Mudik tidak sepenuhnya berakhir pada kepulangan. Pun sulit juga jika dikatakan selalu berakhir dengan kebahagiaan. Film ini menyisakan pertanyaan beragam tafsir, tepat setelah emosi penontonnya dihabisi di malam takbir yang emosional itu. Mudik merekam pergolakan batin sebuah pasangan tanpa anak, keluarga inti tanpa sosok lelaki, juga dinamika masyarakat sosial di kampung tempat banyak orang melabuhkan tujuan pulang. Film berdurasi 93 menit ini menunjukkan bahwa tujuan tak selalu menjadi pemecah masalah. Justru, seringkali manusia dituntut menemukannya dalam perjalanan dan prosesnya itu sendiri.

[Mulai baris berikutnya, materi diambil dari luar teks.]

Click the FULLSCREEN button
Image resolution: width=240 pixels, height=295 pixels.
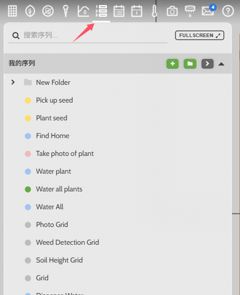tap(199, 36)
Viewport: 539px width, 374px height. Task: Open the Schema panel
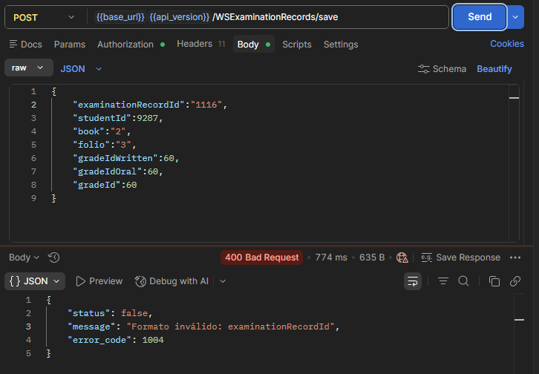click(442, 69)
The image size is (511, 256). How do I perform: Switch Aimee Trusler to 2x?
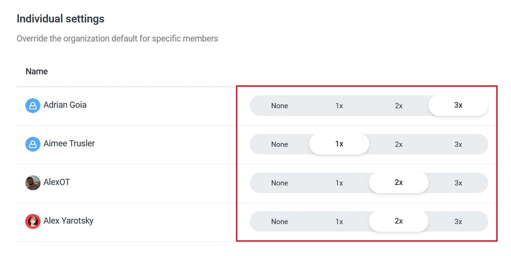(x=399, y=144)
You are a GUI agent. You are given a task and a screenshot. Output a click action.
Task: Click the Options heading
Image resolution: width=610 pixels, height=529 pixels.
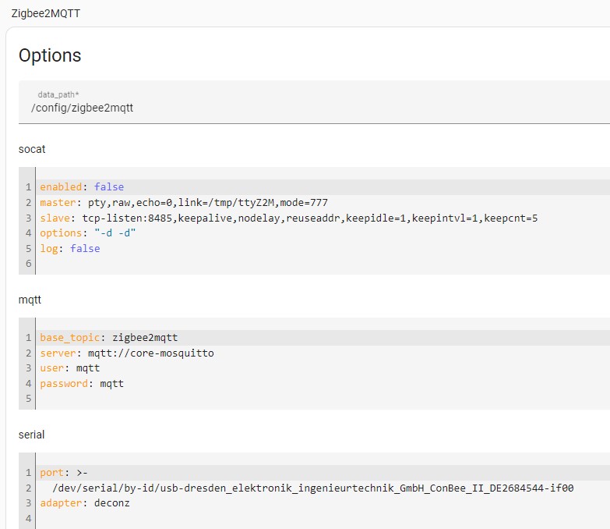point(50,55)
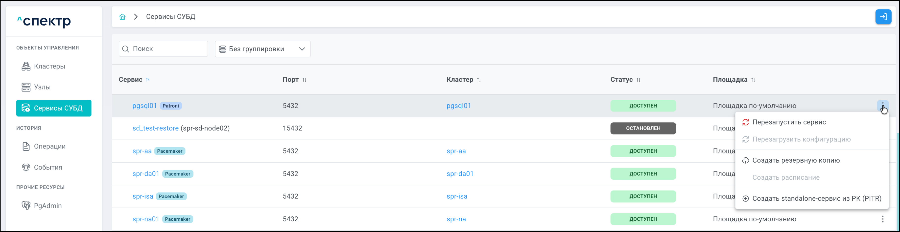Image resolution: width=900 pixels, height=232 pixels.
Task: Open kebab menu for spr-na01 row
Action: click(x=883, y=219)
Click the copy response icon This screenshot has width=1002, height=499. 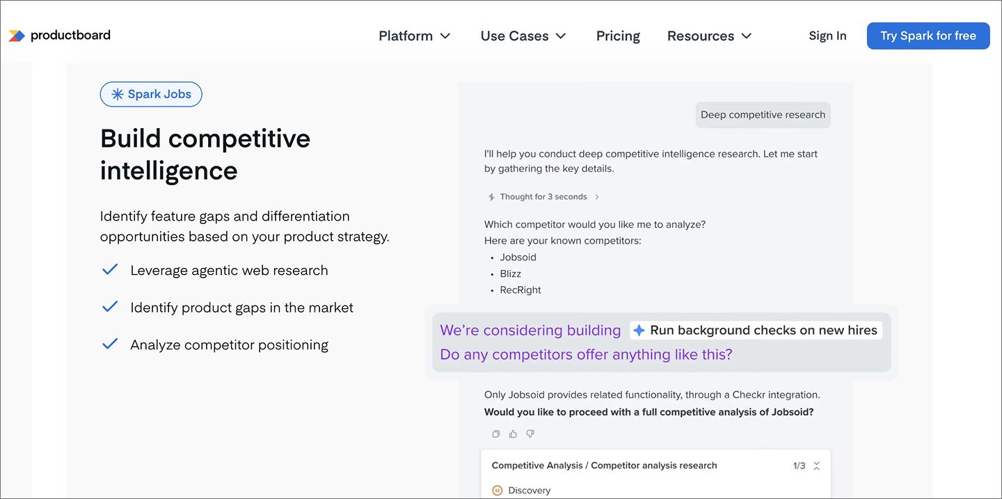[495, 434]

Film keempat Adri ini memenangkan penghargaan kategori Skenario Asli Terbaik dalam Festival Film Indonesia (FFI) 2020. Pada perhelatan Piala Maya 2020, film ini kembali menyabet Penulisan Skenario Asli Terpilih, sedangkan Aktris Utama Terpilih dimenangkan oleh Putri Ayudya. Di ajang internasional, Mudik ikut berkompetisi di Festival Film Macao 2019 dan Festival Film Cinemasia 2020.